I stated in that August 2009 piece: “Penultimate Friday, both banking icons were among chief executive officers and executive directors of five banks made to step down from office, on the orders of the Central Bank of Nigeria. My heart truly goes out to them, and I have joined many others in praying for them. As I perused the facts and figures that have been placed in the public domain, reactions from several quarters and the usual interplay of factors and interests in policy formulation and execution, a number of questions beg for answers…It is important to emphasise that these CEOs and their executive boards have, as I write this, not been accused of any criminal activities. The issues are those of risk management, which is basically one of judgment and its resultant effect on the strength of their operations; they are issues of corporate governance”.

Even CBN Governor Lamido Sanusi at the onset either didn’t know the extent of what he was unearthening or he sold a dummy when he told ThisDay Board of Editors: “…In every capitalist environment, if management loses a lot of money, it will go. It is not a crime. The MDs of all the banks behind the mortgage crisis in other parts of the world took the right action and resigned. They did not steal money. They did not commit a crime. But they ran an institution in a manner that cost it its franchise, or cost its shareholders money or placed their depositors at risk. They put their firms at risk and they took responsibility for it.
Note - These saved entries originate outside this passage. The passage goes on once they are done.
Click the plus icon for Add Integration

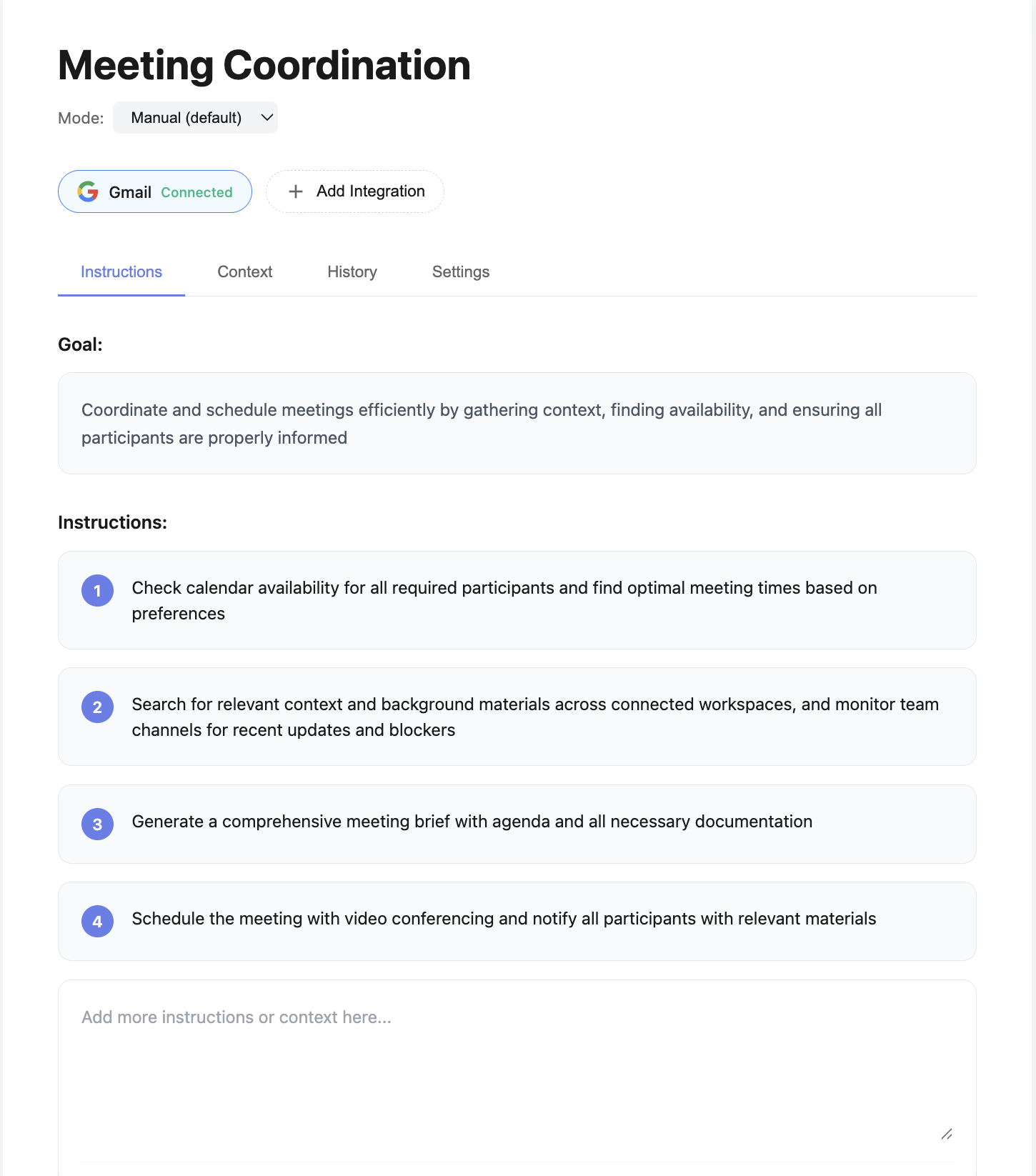point(296,191)
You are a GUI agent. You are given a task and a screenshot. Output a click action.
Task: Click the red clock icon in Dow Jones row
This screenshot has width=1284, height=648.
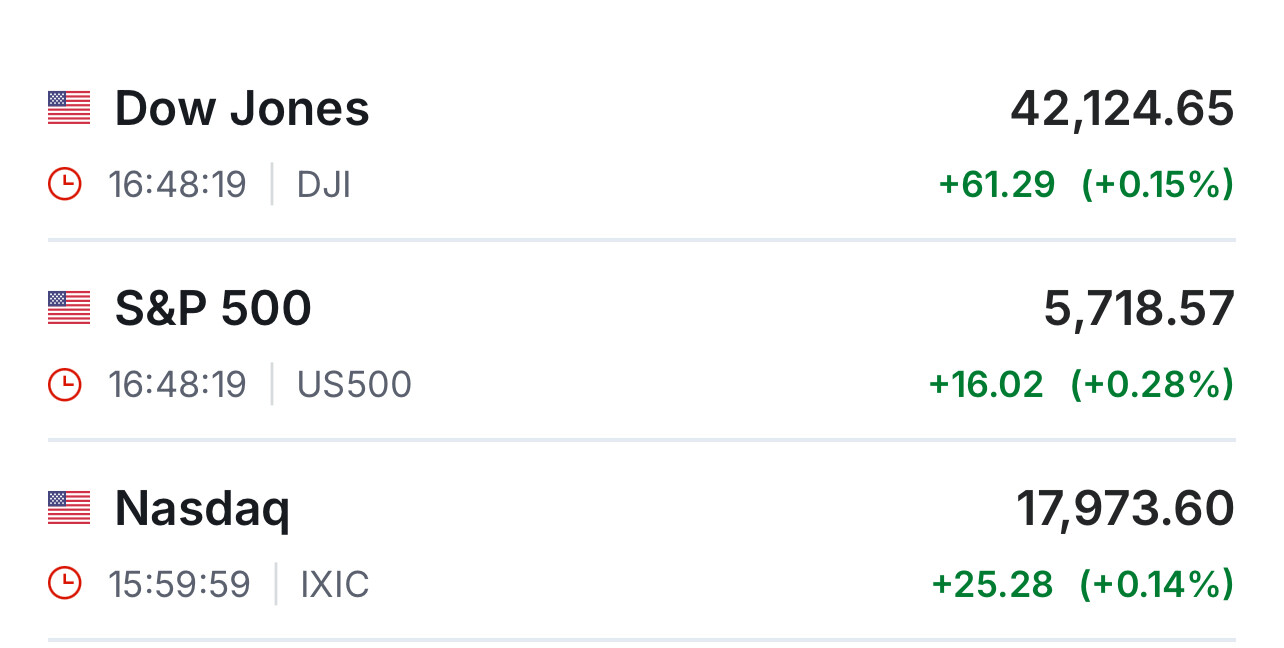click(64, 185)
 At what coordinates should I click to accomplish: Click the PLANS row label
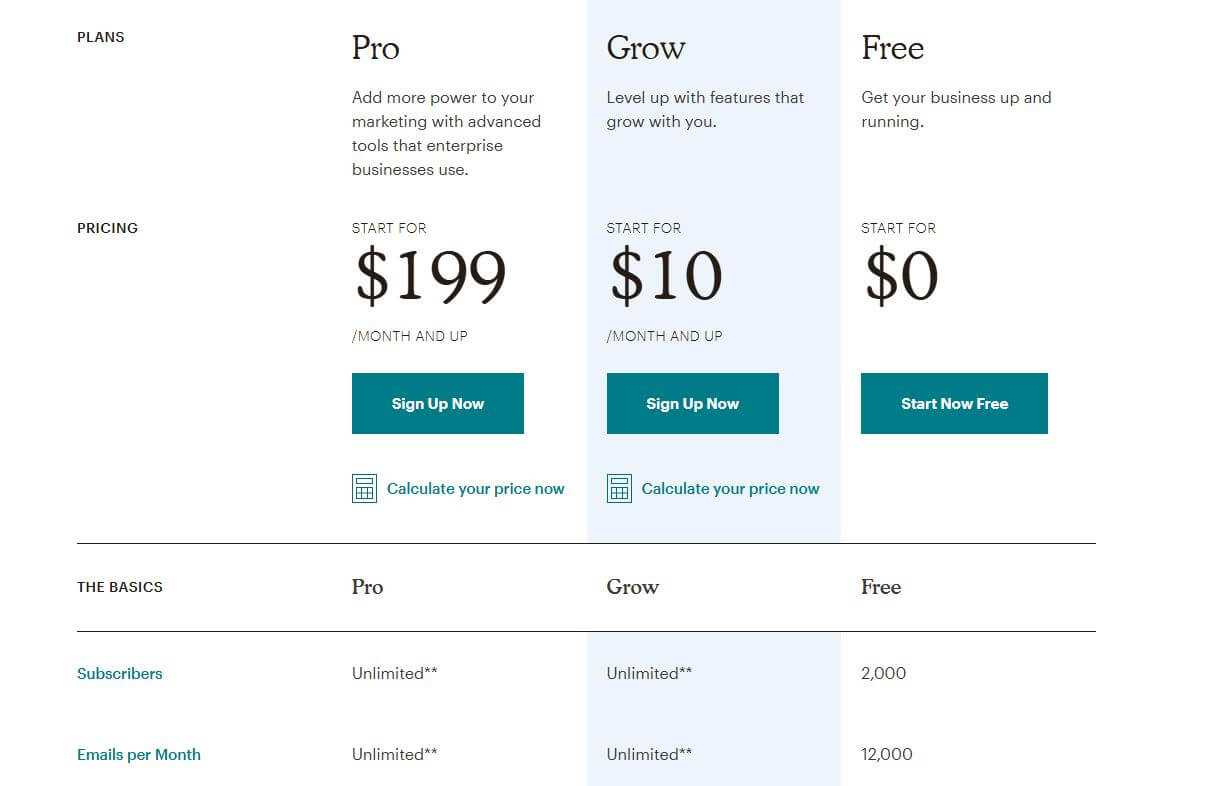pyautogui.click(x=100, y=37)
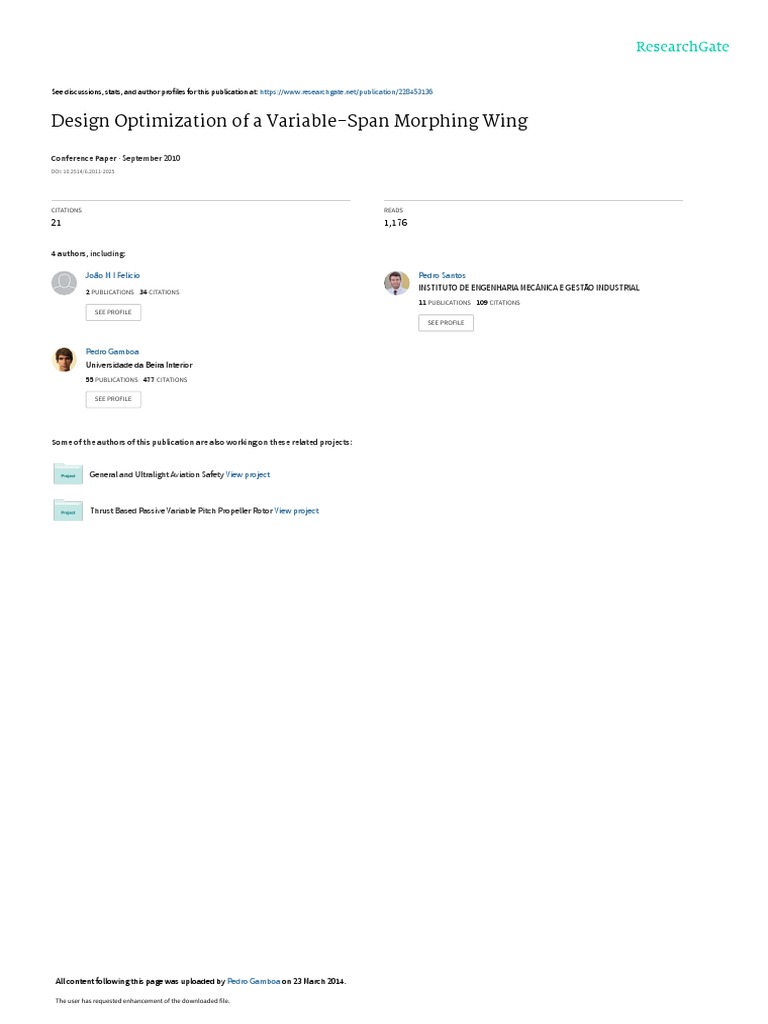Open the researchgate.net publication URL

click(346, 92)
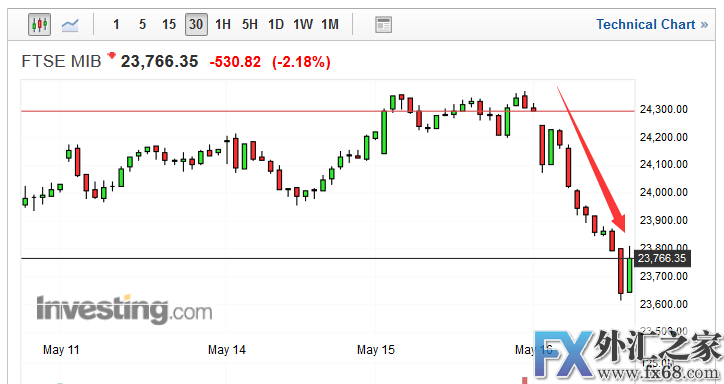Select the 5 minute timeframe

coord(143,24)
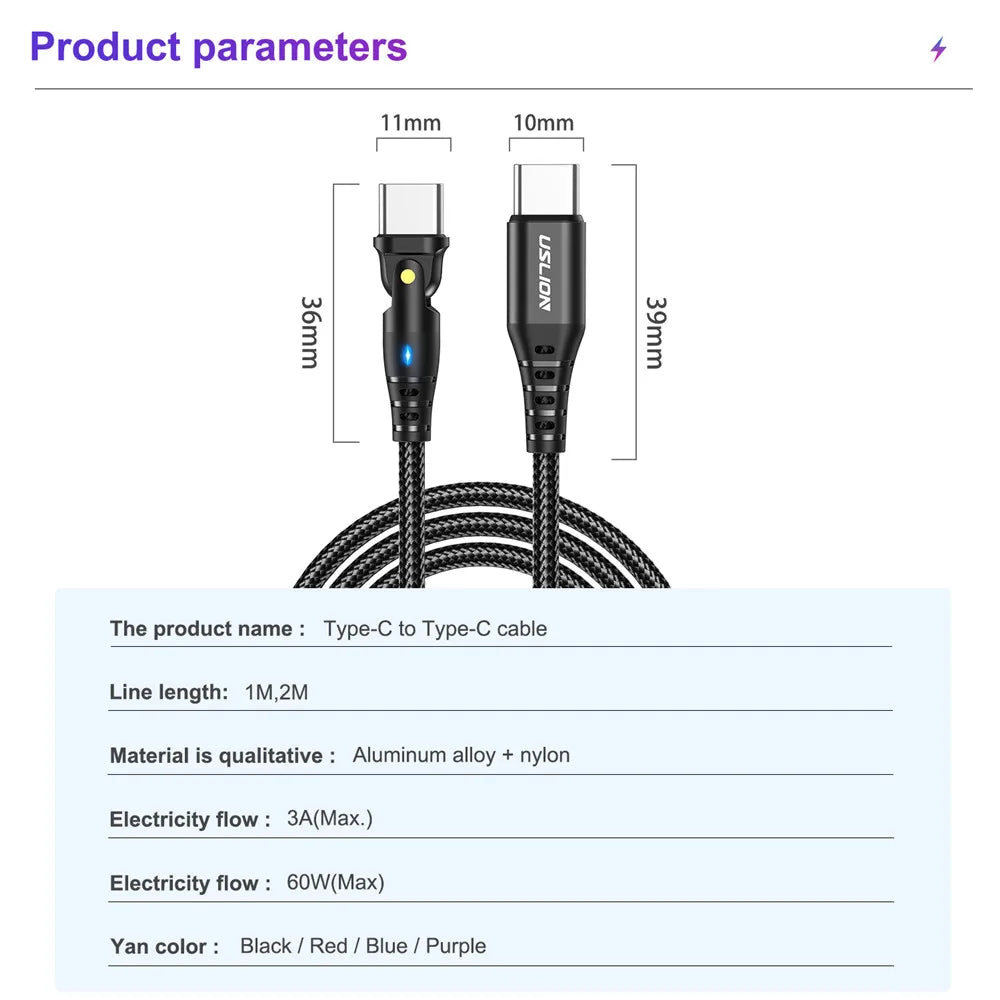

So, it is in this light that the action that we have taken should be seen. “

However, I admitted to goose-stepping in the second article when charges began to fly around in the media and subsequently in court. I had written in part then: “…Chief Mrs Cecilia Ibru of Oceanic Bank (was) declared wanted by the Economic and Financial Crimes Commission EFCC ‘in connection with fraudulent abuse of credit process, insider trading, capital market manipulation and money laundering running into billions of Naira.’...Pause a bit, dear reader and contemplate this dramatic twist to the tale…Ibru, the stately wife of one of Nigeria’s foremost pioneer entrepreneurs, Michael Ibru, top member of one of Nigeria’s biggest Pentecostal churches, whose bank’s board of directors is chaired by the highly respected former capital market icon, Apostle Hayford Alile, being accused of money laundering and capital market manipulation?”

But, as events have now proven, the unthinkable did happen. Chief Mrs Ibru went on a grab binge, cornering for herself and her family as much as she could. In the end, assets to the humongous amount of N190 billion were traced to her. It’s absolutely unbelievable that anyone who sits under the Word of God, even occasionally, could sink to that depth of materialist abyss!

Tolu Ogunlesi put the size of the assets in perspective in his column last week this way: “ N190 billion - legally or illegally acquired - is not ‘chicken-change'. I needed to remind us about that, considering how inured to the word "billion" we have become, the fallout of the way our reckless politicians like to throw it around. Ibru's N190 billion is more than half of the Nigeria Police Force's total budget for 2010; and more than Nigeria's entire federal health budget. N190 billion will get you onto Forbes List. Femi Otedola got onto it in 2009 with roughly that same amount - $1.2 billion…I did a simple calculation: if you gave loans of $1,000 (N150,000) each to one million Nigerian small-business owners, you would only have spent N150 billion, still less than Mrs. Ibru's N190 billion”.

Yet, the culprit here is not a corrupt do-or-die politician, a drug dealer or some other devil’s disciple with no claim to knowing God or serving Him. Tolu recalled how that “a few years ago, at the invitation of a friend”, he “attended an evening fellowship at her home in Ikoyi, where she hosted the General Overseer of the Redeemed Christian Church of God)…” You can therefore excuse him when he asked this question: “So, who indeed was Mrs. Ibru? Was she a devoted Pillar of the Church and Work of God in Nigeria …or was she a bank fraudster, or both?” If both, how many more of us are like that? I wonder now; I truly do. Lord, have mercy!